See that’s what we need again…the simpler better times. When we were all happier.


#17

No cholesterol in Lay’s chips. Unless maybe they were cooking them in animal fat back in the 60s?


#18

Oh, this just popped into my head. So this commercial is from the 60’s, and one thinks… “Man that era sure was racist. Times have changed”. Well it seems like it sure lasted well beyond the 60’s.

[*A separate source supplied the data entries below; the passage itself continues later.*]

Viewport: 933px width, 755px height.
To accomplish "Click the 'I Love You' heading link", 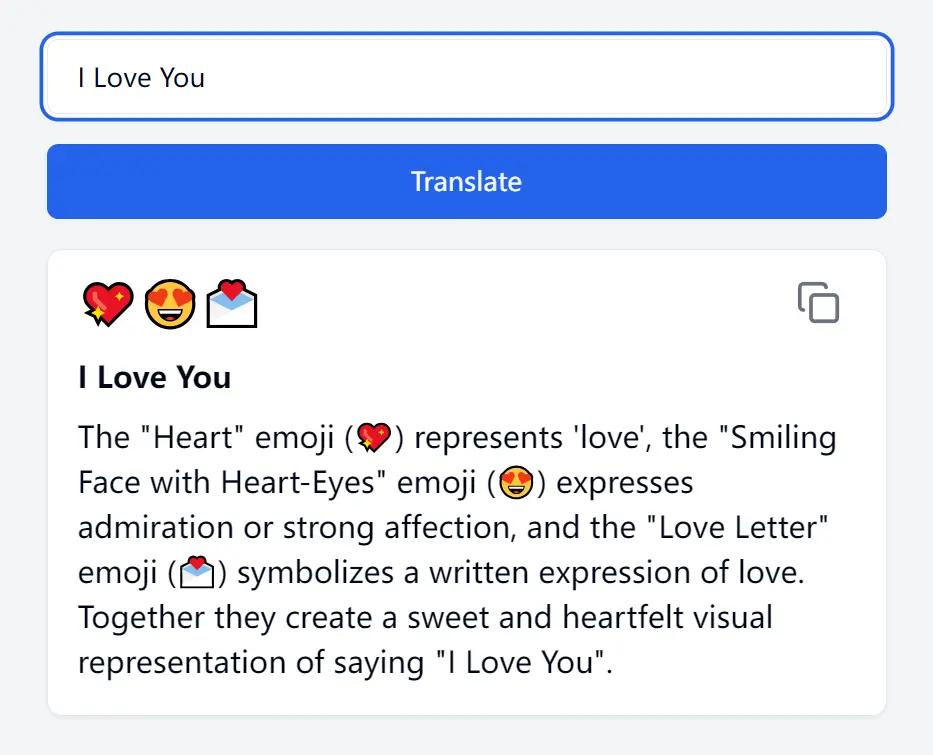I will (154, 378).
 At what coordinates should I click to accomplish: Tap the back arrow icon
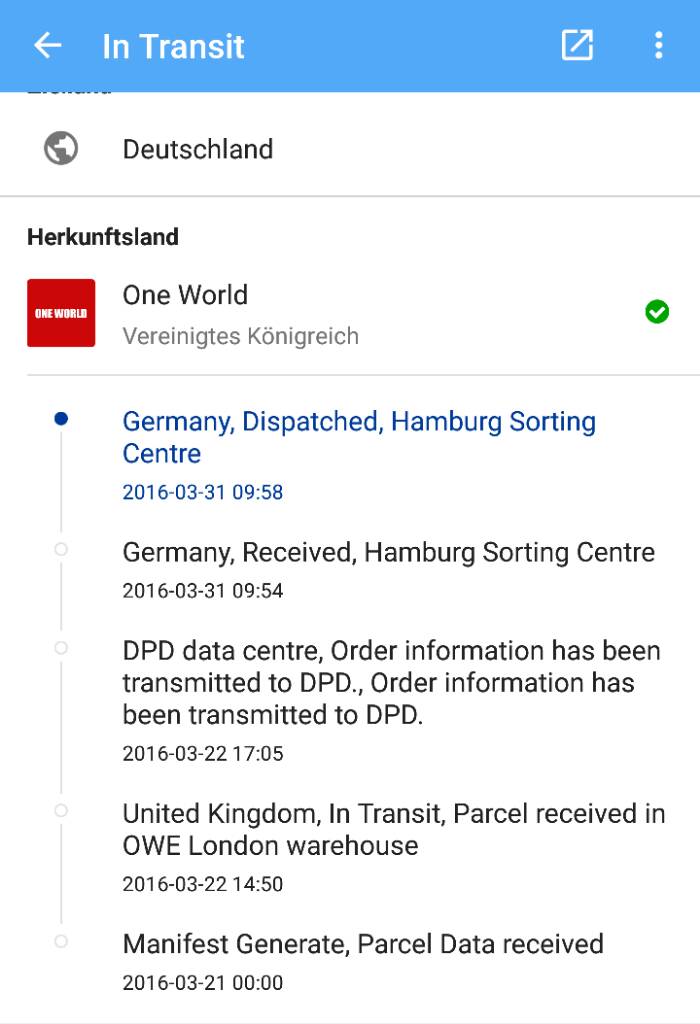coord(47,46)
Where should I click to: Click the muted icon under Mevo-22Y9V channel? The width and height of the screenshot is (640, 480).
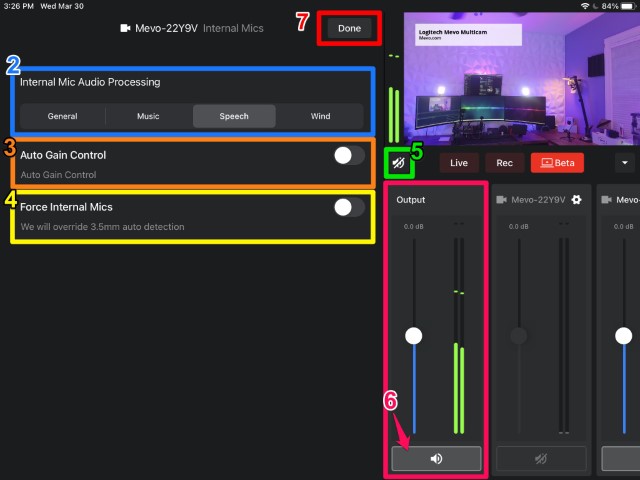pyautogui.click(x=541, y=459)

Case in point. The Hollywood film Soul Man. Person to look out for: James Earl Jones is in there as Smart Black Man™ to lend some gravitas to this disgrace.


#19

The expression “Indian Giver” makes sense if you think of white people signing treaties for land or food or money which they promised to Indians and took back, or never gave in the first place. Historically which group went back on their deals more, with bigger stakes – European invaders or Native Americans? Christ, now I’m thinking people will take this as a conservative defense of colonialism and genocide because Poe’s law. I mean if you think of Indians as the victims of the deal, not the ones making & breaking the deal, then the expression makes sense. Like Trump is an accused pussy grabber. That doesn’t mean the pussy did the grabbing. Well, you know what I mean.


#20

There was a big shift sometime in the early 90s. Up through the 80s Hollywood was still trying to figure out exactly where the racism line was. Another example like “Soul Man” is the movie “Short Circuit” - which I remembered as a fun if stupid kids movie from when I was a kid. But they had no problem sticking Fisher Stevens in makeup to play an Indian guy with a horrible stereotyped accent and today it’s hard to watch (and really, not worth watching except as a cultural artifact of its time). Nobody in 1986 even blinked.